**MATERIAL PROVIDED**.
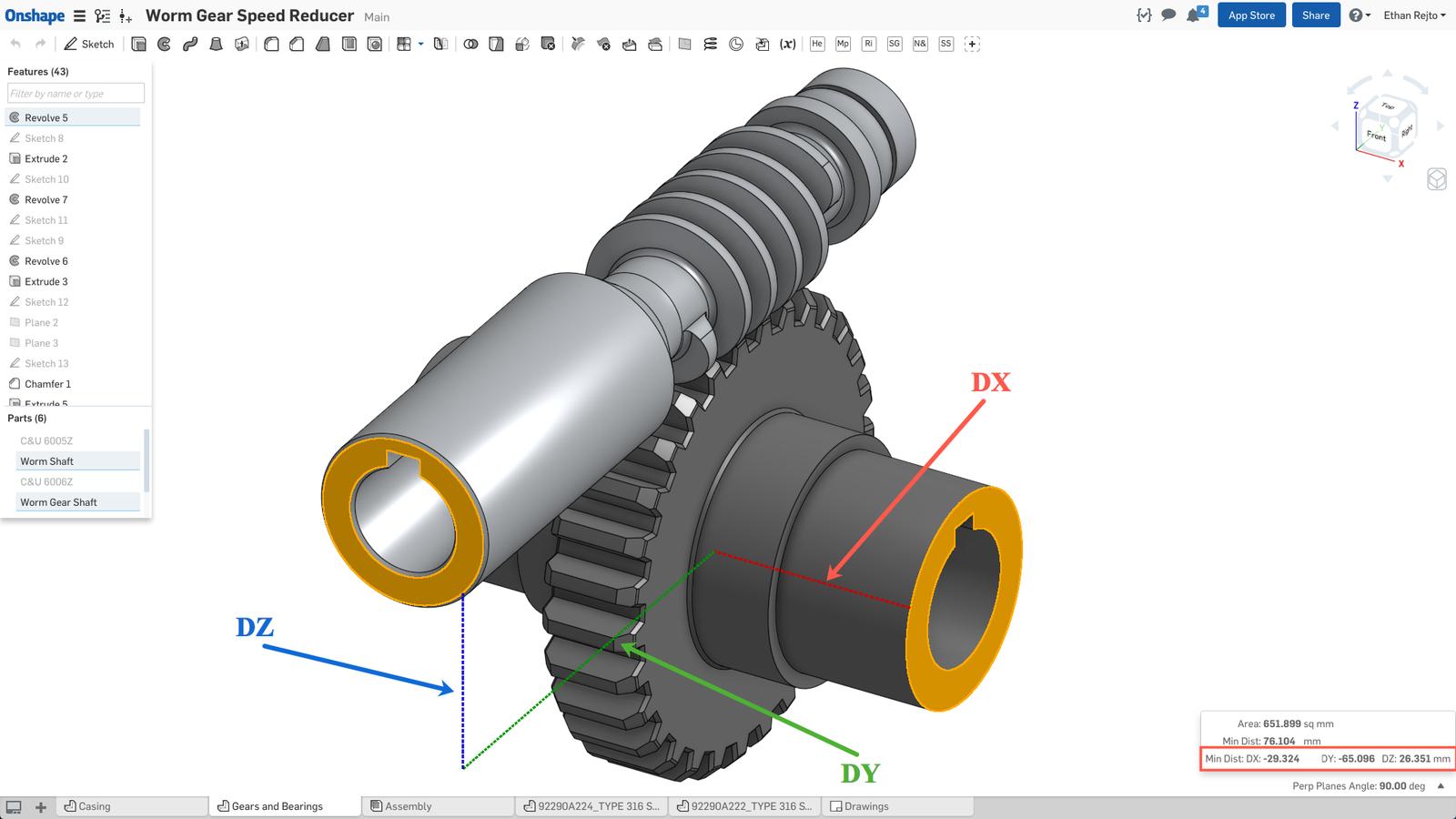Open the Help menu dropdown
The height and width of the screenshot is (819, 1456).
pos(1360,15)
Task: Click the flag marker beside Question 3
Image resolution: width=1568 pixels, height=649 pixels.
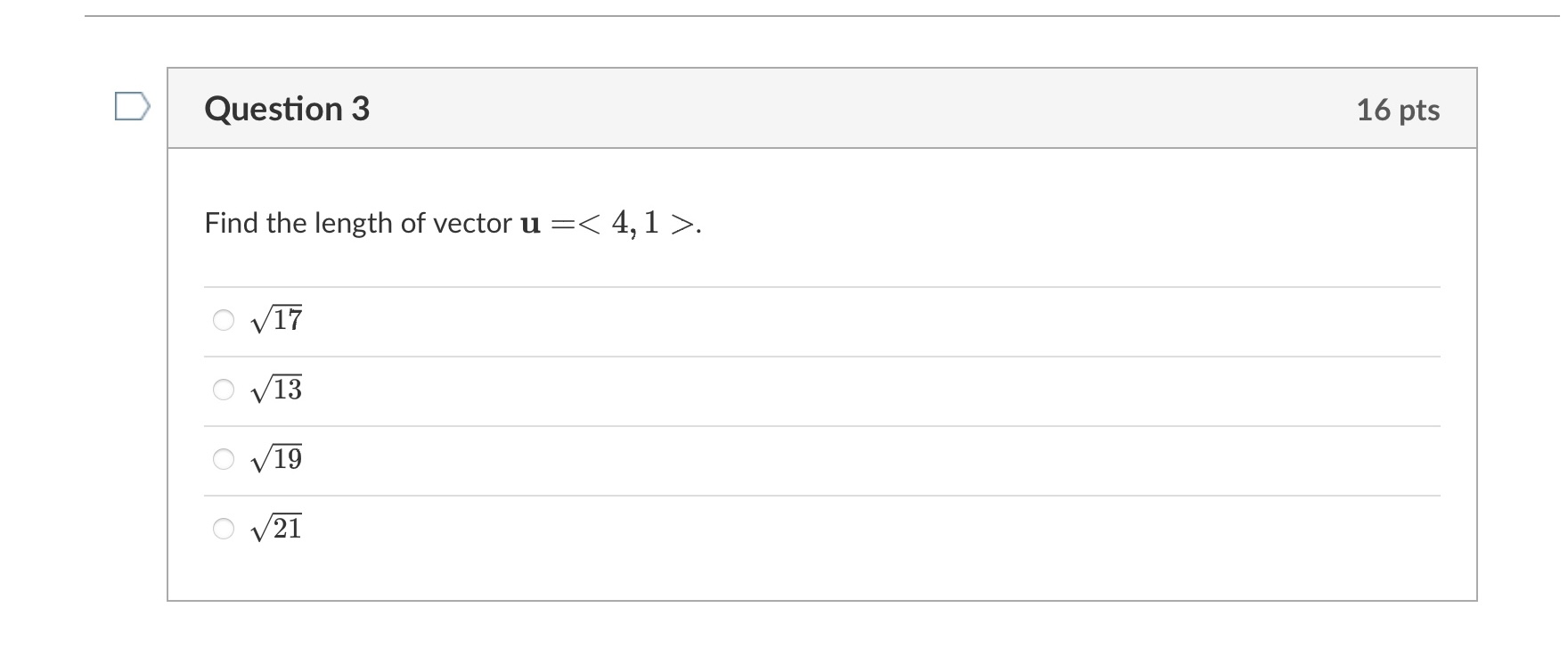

**YOUR ASSIGNMENT**. Nothing but the lines from the line with "Task: Click the flag marker beside Question 3" through the last line of the listing above should be repeated, and pictures should be left out.

**OUTPUT BELOW**.
Task: Click the flag marker beside Question 3
Image resolution: width=1568 pixels, height=649 pixels.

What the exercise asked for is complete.